> **Dataset extract**:
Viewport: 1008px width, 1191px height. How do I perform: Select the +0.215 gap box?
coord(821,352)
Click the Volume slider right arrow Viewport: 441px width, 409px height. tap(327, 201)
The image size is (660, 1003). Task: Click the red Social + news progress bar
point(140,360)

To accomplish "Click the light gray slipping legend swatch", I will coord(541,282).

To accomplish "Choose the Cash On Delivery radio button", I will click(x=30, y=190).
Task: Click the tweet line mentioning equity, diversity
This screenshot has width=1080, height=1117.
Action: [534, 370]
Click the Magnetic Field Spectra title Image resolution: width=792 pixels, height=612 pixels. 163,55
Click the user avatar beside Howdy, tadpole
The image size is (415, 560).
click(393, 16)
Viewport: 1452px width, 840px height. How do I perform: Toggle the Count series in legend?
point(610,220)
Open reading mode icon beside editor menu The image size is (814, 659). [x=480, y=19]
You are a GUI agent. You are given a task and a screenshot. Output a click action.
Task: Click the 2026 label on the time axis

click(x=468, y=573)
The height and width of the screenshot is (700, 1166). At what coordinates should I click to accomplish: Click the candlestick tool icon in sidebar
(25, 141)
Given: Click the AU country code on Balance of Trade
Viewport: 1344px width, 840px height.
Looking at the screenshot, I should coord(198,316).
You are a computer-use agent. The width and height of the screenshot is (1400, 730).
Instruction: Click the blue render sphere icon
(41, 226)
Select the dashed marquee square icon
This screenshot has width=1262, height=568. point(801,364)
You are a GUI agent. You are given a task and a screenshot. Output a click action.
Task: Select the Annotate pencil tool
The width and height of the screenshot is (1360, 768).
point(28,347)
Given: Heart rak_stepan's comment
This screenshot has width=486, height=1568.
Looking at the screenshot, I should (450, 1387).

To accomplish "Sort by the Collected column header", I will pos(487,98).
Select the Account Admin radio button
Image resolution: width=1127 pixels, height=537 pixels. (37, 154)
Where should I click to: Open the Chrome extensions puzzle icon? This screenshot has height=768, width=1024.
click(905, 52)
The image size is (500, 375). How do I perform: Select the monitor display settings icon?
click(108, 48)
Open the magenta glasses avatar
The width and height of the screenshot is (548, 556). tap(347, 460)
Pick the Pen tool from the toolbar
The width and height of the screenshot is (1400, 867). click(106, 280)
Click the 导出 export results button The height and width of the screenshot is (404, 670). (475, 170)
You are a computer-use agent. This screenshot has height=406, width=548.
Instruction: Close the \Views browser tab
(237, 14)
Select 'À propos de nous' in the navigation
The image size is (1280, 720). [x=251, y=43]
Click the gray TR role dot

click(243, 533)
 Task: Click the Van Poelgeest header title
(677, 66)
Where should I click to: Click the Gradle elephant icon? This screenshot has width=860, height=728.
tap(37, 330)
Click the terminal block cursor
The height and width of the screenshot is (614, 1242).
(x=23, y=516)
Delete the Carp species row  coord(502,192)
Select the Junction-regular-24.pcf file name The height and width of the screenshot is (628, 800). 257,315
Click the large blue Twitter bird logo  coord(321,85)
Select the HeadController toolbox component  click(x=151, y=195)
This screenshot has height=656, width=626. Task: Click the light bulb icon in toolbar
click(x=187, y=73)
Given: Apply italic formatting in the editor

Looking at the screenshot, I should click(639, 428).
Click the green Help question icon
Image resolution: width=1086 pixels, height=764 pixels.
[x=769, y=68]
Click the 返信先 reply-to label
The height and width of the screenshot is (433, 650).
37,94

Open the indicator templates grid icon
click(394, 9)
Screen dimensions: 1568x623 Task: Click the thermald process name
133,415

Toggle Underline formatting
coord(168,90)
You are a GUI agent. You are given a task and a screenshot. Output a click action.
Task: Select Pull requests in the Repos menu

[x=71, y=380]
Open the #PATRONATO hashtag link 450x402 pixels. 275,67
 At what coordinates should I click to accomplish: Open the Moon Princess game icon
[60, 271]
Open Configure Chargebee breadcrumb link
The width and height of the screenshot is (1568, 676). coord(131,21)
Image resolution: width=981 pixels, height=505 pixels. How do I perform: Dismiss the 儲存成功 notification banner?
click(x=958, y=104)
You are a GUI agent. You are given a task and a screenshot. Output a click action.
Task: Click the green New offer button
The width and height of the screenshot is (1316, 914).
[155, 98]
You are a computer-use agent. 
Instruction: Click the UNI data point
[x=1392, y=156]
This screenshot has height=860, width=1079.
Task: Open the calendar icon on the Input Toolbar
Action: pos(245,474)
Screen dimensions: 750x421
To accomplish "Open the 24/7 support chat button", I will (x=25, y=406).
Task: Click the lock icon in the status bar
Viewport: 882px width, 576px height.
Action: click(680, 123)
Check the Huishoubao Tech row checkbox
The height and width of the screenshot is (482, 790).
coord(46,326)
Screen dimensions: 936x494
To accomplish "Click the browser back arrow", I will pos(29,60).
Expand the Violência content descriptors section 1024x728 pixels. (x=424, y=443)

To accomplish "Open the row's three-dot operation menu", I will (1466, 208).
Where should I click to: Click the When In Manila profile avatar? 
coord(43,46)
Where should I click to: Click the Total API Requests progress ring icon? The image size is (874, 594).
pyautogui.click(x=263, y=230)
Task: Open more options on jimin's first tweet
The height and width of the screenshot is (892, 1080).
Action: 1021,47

> **Exercise objective**: Without leaving anything out, quote all the data.

> **Exercise response**:
Viewport: 1008px width, 1191px height. How do I perform: Select the +0.215 gap box?
coord(821,352)
Click the Volume slider right arrow Viewport: 441px width, 409px height. tap(327, 201)
The image size is (660, 1003). Task: Click the red Social + news progress bar
point(140,360)

To accomplish "Click the light gray slipping legend swatch", I will coord(541,282).

To accomplish "Choose the Cash On Delivery radio button", I will click(x=30, y=190).
Task: Click the tweet line mentioning equity, diversity
This screenshot has width=1080, height=1117.
Action: [534, 370]
Click the Magnetic Field Spectra title Image resolution: width=792 pixels, height=612 pixels. 163,55
Click the user avatar beside Howdy, tadpole
The image size is (415, 560).
click(393, 16)
Viewport: 1452px width, 840px height. How do I perform: Toggle the Count series in legend?
point(610,220)
Open reading mode icon beside editor menu The image size is (814, 659). [x=480, y=19]
You are a GUI agent. You are given a task and a screenshot. Output a click action.
Task: Click the 2026 label on the time axis

click(x=468, y=573)
The height and width of the screenshot is (700, 1166). At what coordinates should I click to accomplish: Click the candlestick tool icon in sidebar
(25, 141)
Given: Click the AU country code on Balance of Trade
Viewport: 1344px width, 840px height.
Looking at the screenshot, I should coord(198,316).
You are a computer-use agent. The width and height of the screenshot is (1400, 730).
Instruction: Click the blue render sphere icon
(41, 226)
Select the dashed marquee square icon
This screenshot has width=1262, height=568. point(801,364)
You are a GUI agent. You are given a task and a screenshot. Output a click action.
Task: Select the Annotate pencil tool
The width and height of the screenshot is (1360, 768).
point(28,347)
Given: Heart rak_stepan's comment
This screenshot has width=486, height=1568.
Looking at the screenshot, I should (450, 1387).

To accomplish "Sort by the Collected column header", I will pos(487,98).
Select the Account Admin radio button
Image resolution: width=1127 pixels, height=537 pixels. (37, 154)
Where should I click to: Open the Chrome extensions puzzle icon? This screenshot has height=768, width=1024.
click(905, 52)
The image size is (500, 375). How do I perform: Select the monitor display settings icon?
click(108, 48)
Open the magenta glasses avatar
The width and height of the screenshot is (548, 556). tap(347, 460)
Pick the Pen tool from the toolbar
The width and height of the screenshot is (1400, 867). click(106, 280)
Click the 导出 export results button The height and width of the screenshot is (404, 670). (475, 170)
You are a computer-use agent. This screenshot has height=406, width=548.
Instruction: Close the \Views browser tab
(237, 14)
Select 'À propos de nous' in the navigation
The image size is (1280, 720). [x=251, y=43]
Click the gray TR role dot

click(243, 533)
 Task: Click the Van Poelgeest header title
(677, 66)
Where should I click to: Click the Gradle elephant icon? This screenshot has width=860, height=728.
tap(37, 330)
Click the terminal block cursor
The height and width of the screenshot is (614, 1242).
(x=23, y=516)
Delete the Carp species row  coord(502,192)
Select the Junction-regular-24.pcf file name The height and width of the screenshot is (628, 800). 257,315
Click the large blue Twitter bird logo  coord(321,85)
Select the HeadController toolbox component  click(x=151, y=195)
This screenshot has height=656, width=626. Task: Click the light bulb icon in toolbar
click(x=187, y=73)
Given: Apply italic formatting in the editor

Looking at the screenshot, I should click(639, 428).
Click the green Help question icon
Image resolution: width=1086 pixels, height=764 pixels.
[x=769, y=68]
Click the 返信先 reply-to label
The height and width of the screenshot is (433, 650).
37,94

Open the indicator templates grid icon
click(394, 9)
Screen dimensions: 1568x623 Task: Click the thermald process name
133,415

Toggle Underline formatting
coord(168,90)
You are a GUI agent. You are given a task and a screenshot. Output a click action.
Task: Select Pull requests in the Repos menu

[x=71, y=380]
Open the #PATRONATO hashtag link 450x402 pixels. 275,67
 At what coordinates should I click to accomplish: Open the Moon Princess game icon
[60, 271]
Open Configure Chargebee breadcrumb link
The width and height of the screenshot is (1568, 676). coord(131,21)
Image resolution: width=981 pixels, height=505 pixels. How do I perform: Dismiss the 儲存成功 notification banner?
click(x=958, y=104)
You are a GUI agent. You are given a task and a screenshot. Output a click action.
Task: Click the green New offer button
The width and height of the screenshot is (1316, 914).
[155, 98]
You are a computer-use agent. 
Instruction: Click the UNI data point
[x=1392, y=156]
This screenshot has height=860, width=1079.
Task: Open the calendar icon on the Input Toolbar
Action: pos(245,474)
Screen dimensions: 750x421
To accomplish "Open the 24/7 support chat button", I will (x=25, y=406).
Task: Click the lock icon in the status bar
Viewport: 882px width, 576px height.
Action: click(680, 123)
Check the Huishoubao Tech row checkbox
The height and width of the screenshot is (482, 790).
coord(46,326)
Screen dimensions: 936x494
To accomplish "Click the browser back arrow", I will pos(29,60).
Expand the Violência content descriptors section 1024x728 pixels. (x=424, y=443)

To accomplish "Open the row's three-dot operation menu", I will (1466, 208).
Where should I click to: Click the When In Manila profile avatar? 
coord(43,46)
Where should I click to: Click the Total API Requests progress ring icon? The image size is (874, 594).
pyautogui.click(x=263, y=230)
Task: Open more options on jimin's first tweet
The height and width of the screenshot is (892, 1080).
Action: 1021,47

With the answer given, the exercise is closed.